BEGIN Material supplied
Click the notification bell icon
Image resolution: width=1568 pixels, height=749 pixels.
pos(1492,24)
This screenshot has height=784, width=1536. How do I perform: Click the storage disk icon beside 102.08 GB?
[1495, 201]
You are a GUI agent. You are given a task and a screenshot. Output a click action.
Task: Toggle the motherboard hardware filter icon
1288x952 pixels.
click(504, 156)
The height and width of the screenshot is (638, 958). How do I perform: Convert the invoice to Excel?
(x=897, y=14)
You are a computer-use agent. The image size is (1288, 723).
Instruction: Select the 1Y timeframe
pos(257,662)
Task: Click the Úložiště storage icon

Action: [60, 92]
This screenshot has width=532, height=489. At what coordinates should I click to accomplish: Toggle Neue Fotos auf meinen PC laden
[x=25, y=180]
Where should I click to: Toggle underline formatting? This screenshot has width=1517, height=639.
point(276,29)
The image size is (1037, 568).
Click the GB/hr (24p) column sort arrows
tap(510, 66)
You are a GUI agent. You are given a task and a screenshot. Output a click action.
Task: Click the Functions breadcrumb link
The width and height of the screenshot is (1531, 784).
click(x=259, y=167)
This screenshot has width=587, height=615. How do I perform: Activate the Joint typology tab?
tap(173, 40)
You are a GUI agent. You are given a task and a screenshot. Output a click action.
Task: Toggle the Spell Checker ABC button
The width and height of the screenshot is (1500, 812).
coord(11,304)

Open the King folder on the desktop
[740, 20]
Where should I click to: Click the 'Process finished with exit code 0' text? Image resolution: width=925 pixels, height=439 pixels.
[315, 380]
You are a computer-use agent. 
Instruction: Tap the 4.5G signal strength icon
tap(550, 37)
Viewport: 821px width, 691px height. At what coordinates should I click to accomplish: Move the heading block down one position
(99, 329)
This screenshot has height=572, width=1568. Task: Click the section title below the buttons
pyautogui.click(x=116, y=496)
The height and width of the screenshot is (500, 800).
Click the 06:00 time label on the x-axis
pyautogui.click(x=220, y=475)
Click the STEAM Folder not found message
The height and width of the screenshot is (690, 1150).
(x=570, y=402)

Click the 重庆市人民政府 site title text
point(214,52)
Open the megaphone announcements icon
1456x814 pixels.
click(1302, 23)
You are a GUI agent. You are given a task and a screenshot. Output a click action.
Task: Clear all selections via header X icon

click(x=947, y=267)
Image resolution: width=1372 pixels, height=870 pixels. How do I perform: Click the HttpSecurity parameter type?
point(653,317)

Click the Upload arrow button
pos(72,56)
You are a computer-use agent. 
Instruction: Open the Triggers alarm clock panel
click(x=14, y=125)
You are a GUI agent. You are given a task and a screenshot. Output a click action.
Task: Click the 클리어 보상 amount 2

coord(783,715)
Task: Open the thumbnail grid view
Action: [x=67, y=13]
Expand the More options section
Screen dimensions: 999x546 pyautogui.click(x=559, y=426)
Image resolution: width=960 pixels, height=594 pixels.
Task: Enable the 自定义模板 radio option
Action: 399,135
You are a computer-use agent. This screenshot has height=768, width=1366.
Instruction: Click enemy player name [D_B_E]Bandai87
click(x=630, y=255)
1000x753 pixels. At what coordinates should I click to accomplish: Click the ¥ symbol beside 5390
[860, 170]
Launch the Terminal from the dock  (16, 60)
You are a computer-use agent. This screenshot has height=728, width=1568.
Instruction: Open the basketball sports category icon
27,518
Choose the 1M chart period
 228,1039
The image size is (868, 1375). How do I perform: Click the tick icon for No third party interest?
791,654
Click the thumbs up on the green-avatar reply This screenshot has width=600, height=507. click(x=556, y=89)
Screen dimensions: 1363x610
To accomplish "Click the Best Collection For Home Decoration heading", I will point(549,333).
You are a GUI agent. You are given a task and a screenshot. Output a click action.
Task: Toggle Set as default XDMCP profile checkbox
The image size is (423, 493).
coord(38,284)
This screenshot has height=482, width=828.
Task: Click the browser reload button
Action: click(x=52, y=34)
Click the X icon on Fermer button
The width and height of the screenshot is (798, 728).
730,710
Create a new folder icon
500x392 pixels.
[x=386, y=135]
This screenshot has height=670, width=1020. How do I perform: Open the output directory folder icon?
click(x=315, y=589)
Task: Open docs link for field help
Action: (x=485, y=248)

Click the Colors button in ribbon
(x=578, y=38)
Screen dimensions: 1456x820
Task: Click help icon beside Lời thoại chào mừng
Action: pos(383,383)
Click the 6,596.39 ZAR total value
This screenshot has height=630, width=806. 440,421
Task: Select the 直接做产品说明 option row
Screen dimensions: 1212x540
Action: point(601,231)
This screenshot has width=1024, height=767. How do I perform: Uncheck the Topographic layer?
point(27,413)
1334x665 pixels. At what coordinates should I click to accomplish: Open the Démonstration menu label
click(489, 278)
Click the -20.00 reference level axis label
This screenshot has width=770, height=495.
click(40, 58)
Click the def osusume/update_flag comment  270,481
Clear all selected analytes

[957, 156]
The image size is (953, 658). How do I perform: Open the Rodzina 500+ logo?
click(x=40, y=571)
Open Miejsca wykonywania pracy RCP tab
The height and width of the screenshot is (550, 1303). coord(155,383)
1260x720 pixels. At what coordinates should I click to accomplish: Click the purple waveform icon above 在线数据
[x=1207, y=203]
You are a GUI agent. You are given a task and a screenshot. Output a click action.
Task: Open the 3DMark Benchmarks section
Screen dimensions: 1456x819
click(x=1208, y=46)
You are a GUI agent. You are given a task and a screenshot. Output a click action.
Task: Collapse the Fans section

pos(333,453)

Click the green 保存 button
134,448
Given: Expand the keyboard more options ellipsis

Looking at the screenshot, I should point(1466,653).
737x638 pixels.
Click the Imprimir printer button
END Material supplied
__Instructions to follow__
Copy each line of the listing that carries the word "computer".

__Task response__
You are a computer-use agent. The image size is (1288, 723).
You are a computer-use agent. 
You are a computer-use agent. 
You are a computer-use agent. This screenshot has height=768, width=1366.
You are a computer-use agent. This screenshot has height=728, width=1568.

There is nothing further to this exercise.